Baxter Wright (12-13)- 2K run-11th, board race- 2nd,

Carlos Guerra/Baxter Wright Swim Rescue Race 9th place

 

Finals for Lifeguard Competitors were:

Loree Pryor– American Iron Woman (run-swim-paddle)- 2nd, Beach Flags- 3rd, Run- Swim-Run- 4th, Rescue Board Race- 4th

Kevin Anderson– International Ironman- 4th, 2K Beach Run- 6th, Run-Swim-Run- 7th, Surf Ski- 8th, American Iron Man- 10,

Peter Davis– 2K Run- 2nd, American Iron Man (run, swim paddle row)- 4th, rescue board- 4th, surf ski- 4th, International Iron Man- 4th, Surf Ski 5th,

Nikki Harclerode/Caitlin Fairhurst– Surf Boat- 7th

Alana Anderson– 2k- 4th, American Iron Woman- 6th, Board Race 9th, Run-Swim-Run- 5th

BBQ and Recognition

It’s been a rough summer. The guards have performed under all kinds of adverse conditions admirably. Come support them tonight for our 18th annual BBQ fundraiser.
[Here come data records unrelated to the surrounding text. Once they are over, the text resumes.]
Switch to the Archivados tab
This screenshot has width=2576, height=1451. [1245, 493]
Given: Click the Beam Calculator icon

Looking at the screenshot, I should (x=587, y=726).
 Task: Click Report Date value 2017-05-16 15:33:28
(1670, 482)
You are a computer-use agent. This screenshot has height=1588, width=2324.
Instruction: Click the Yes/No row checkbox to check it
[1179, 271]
This is the beach party of the year with well over a thousand Lifeguards, Junior Guards, water people, beach lovers and supporters of the various groups that work so hard to keep our beaches safe, clean, and enjoyable.

This year we’ll have it in our traditional spot at 24th and Post office and the base will be the Press Box from 6-10. If you haven’t gotten your tickets yet you can buy one at the door. Music provided by DJ Joe Rios and luau style BBQ cooked up and served by the Galveston Rugby Team. There will be a silent auction as well. Proceeds benefit the Lifeguards and Junior Guards and help cover the cost of competing at the national lifeguard championships and various water safety projects. The Press Box is owned by none other than Rudy Betancourt, long time Beach Patrol Lifeguard and 100% G-Town local.

Last week we had the honor of giving awards to all the groups that came together to support the search for the 12 year old girl who drowned at 56th street. An unbelievable amount of volunteers, including family members, aided in the search. Food and lodging were provided while public safety personnel from a myriad of agencies spent untold amounts of time searching. We wanted to do something to recognize them. The sensitivity, perseverance, and altruism these scores of people showed is hard to describe. The intent was not to detract in any way from the unbelievable loss that the family is facing. While acknowledging that, our hope was to simultaneously recognize that there is an emotional component to the work the first responders do and they have a need for some type of closure to the incident as well. Hard tightrope to walk.

The Jesse Tree Survivor Support Network spent three days with the family providing counseling, translation, and information regarding the search efforts. The Red Roof Inn and 4 Seasons provided rooms and an area for the families of two separate events to base. Tortugas, Kroger, and the Lighthouse Charity Team brought food. The US Coast Guard spent hours of air and water time. Texas Parks and Wildlife put two boats in the water to search, the Sheriff Office and Galveston Police Department Marine Division were ever-present, and the Galveston Fire Department did everything in their power to help. The Galveston County Community Emergency Response Team came out multiple days using volunteer labor to try to speed up the recovery process. They even allowed for walk up volunteer labor at their command post.

It’s not enough. It never can be. But I people have a basic desire to do whatever it is we can do to help others when they need it most. All these groups did everything they could and, at the very least, they showed their love and support through their actions.